Carnegie scientists and their collaborators have discovered new properties in the magnetic material Ge2Sb2Te5 (GST) under pressure. Understanding and exploiting these unusual properties may eventually lead to new types of memory drives and computer systems that store data more quickly, last longer and allow far more capacity than current data storage technologies.
GST is known as a "phase change material" that, when exposed to heat, can undergo a transition between its amorphous and ordered crystalline states. The amorphous form of GST has a higher resistance to electric current than the crystalline state, and the two phases also reflect light differently, which allows a GST-coated surface of storage media, like a DVD, to store information and be read by miniature lasers. In addition to its improved stability compared to materials currently used in flash drives, GST has a potential response time that is 100 times faster and can be rewritten around 100,000 times.

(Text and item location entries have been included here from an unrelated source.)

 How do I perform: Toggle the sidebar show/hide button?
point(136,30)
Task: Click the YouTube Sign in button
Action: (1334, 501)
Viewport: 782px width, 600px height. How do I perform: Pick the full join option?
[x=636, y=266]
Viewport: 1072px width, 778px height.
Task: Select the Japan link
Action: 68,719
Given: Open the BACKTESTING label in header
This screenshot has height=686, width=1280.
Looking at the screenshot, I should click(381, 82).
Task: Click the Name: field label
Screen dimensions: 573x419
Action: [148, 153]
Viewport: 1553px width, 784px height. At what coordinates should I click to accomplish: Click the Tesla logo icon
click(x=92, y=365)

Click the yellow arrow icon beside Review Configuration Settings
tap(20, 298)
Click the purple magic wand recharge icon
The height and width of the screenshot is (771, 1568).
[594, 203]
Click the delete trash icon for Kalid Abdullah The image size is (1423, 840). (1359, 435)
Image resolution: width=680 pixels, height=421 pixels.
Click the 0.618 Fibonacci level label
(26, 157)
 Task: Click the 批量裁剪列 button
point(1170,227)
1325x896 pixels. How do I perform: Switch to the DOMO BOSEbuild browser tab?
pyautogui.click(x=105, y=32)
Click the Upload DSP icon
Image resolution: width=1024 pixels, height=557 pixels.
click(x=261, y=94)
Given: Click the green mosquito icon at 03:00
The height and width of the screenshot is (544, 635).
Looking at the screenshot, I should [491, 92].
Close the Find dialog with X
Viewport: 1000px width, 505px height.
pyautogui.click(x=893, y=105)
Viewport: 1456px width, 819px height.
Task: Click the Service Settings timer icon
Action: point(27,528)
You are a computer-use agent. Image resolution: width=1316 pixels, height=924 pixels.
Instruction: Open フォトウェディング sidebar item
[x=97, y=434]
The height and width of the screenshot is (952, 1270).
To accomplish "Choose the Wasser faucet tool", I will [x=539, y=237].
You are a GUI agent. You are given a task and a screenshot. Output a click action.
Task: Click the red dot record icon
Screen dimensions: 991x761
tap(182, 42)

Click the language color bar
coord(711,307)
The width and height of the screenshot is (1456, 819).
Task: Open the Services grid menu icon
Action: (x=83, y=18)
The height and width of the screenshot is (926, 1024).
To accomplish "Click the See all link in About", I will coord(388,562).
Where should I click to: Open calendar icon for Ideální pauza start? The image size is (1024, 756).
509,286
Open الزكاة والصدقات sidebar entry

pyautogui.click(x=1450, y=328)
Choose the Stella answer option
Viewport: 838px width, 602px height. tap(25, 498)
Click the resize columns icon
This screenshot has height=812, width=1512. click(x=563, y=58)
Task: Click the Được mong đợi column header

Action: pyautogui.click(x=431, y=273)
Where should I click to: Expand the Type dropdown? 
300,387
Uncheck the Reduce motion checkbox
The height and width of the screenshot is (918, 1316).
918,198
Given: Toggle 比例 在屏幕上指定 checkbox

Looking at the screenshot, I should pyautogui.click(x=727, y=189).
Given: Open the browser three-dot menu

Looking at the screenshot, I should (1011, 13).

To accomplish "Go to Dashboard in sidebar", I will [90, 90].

Although GST was discovered in the early 1980s and manufactured commercially in the 1990s, the precise mechanism of amorphous-crystalline transition has remained as a mystery, partly due to unusually fast kinetics, on the order of nanoseconds, when the material is heated. To address this problem Yue Meng (HPCAT), Wenge Yang (HPSynC), and Lin Wang (HPSynC), along with colleagues from Johns Hopkins University, Oak Ridge National Laboratory, George Mason University, and Beijing University of Technology used diamond anvil cell high-pressure technique to compress the material, so that a more gradual phase change is achieved. Using synchrotron x-ray diffraction and electrical resistivity measurements, along with computer simulations, the researchers were able to isolate discrete steps in the transition between the amorphous and crystalline states and understand the process at the atomic level. The primary step in the process appears to be the reduction in volume fraction of regions of low electron density in the structure from ambient pressure to 8 GPa. This correlates directly with the drop in resistivity over several orders of magnitude observed in the same pressure regime (Fig. 1). [M. Xu, Proc. Nat. Acad. Sci. 109, E1055 (2012)].